Towards Secure AI Week 15 – New breakthrough in AI Protection
AI Is Coming: Meet the Startups Building Cyber Defenses for the Age of AI Alumni Ventures, April 10, 2025 “The PC sparked the first cybersecurity revolution, followed by the cloud ...
Secure AI Weekly + Trusted AI Blog admin todayApril 28, 2025 27
As generative AI adoption accelerates, so do the security challenges that come with it. New research shows that even advanced large language models (LLMs) can be jailbroken with evolving techniques, while multi-agent AI systems introduce fresh risks at the communication and coordination layers.
Cybercriminals are also scaling attacks using GenAI for identity fraud, infiltration, and automated exploit generation. Meanwhile, community-led LLM red teaming continues to uncover vulnerabilities missed by traditional testing methods.
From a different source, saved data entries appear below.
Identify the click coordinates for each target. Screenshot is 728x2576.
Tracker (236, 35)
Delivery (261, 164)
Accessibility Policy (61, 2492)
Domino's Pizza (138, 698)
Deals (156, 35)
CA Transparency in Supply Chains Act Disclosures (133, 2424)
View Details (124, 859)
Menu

To stay ahead, organizations must embrace proactive AI security strategies, from continuous adversarial testing to AI Red Teaming and updated threat modeling for next-generation AI systems.
April 2025, Microsoft
New techniques now automate highly effective jailbreaks even against tightly aligned LLMs like Llama3 and GPT-4. Researchers introduced ADV-LLM, a self-tuning adversarial technique achieving up to 99% jailbreak success on open-source and 49% on GPT-4, while massively reducing computational cost.
How to deal with it:
— Regularly retrain models with exposure to emerging jailbreak strategies.
— Monitor and prevent jailbreak pathways continuously via Guardrails
— Establish internal AI Red Teaming practices to simulate automated jailbreaks (our tool can support this).
April 23, 2025, OWASP GenAI Security Project
Multi-agent AI systems introduce new types of coordination and communication attack surfaces. OWASP released the first threat modeling guide for Multi-Agent Systems (MAS), applying their Agentic AI taxonomy to identify risks like inter-agent manipulation, goal divergence, and coordination breakdowns.
How to deal with it:
— Perform threat modeling exercises specific to multi-agent architectures before deployment.
— Strengthen agent communication protocols with authentication, encryption, and integrity checks.
— Implement robust logging and anomaly detection across agent interactions for early warning signs.
April 24, 2025, Okta Security
GenAI dramatically enhances the sophistication and scalability of North Korean cyber operations via fake personas. Okta researchers revealed DPRK-linked groups use GenAI tools for resume generation, interview coaching with deepfakes, automated job application management, and fake employer setups to infiltrate global tech companies remotely.
How to deal with it:
— Implement robust identity verification and vetting processes for remote hires.
— Train HR and security teams to detect AI-enhanced deception and deepfake indicators.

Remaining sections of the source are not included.